* _What you are asked to do_: First find the line with "Register (609, 51)" in the entries below, then set down exactly every line through the line with "RyanRox099 (116, 265)", that line included.

----- Data to process -----

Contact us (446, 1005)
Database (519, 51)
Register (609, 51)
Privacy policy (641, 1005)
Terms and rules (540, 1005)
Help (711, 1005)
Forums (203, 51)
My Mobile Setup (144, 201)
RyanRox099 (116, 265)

-----
----- Data to process -----

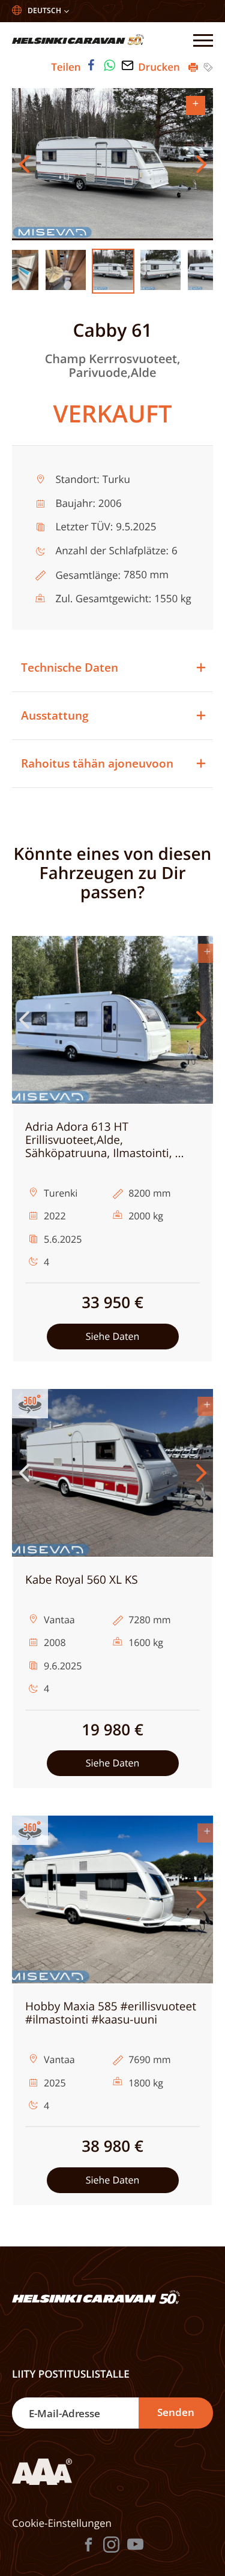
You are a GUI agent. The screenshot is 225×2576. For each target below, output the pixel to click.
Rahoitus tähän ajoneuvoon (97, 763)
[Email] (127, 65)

-----

* _Solution for this task_:
Register (609, 51)
Privacy policy (641, 1005)
Terms and rules (540, 1005)
Help (711, 1005)
Forums (203, 51)
My Mobile Setup (144, 201)
RyanRox099 (116, 265)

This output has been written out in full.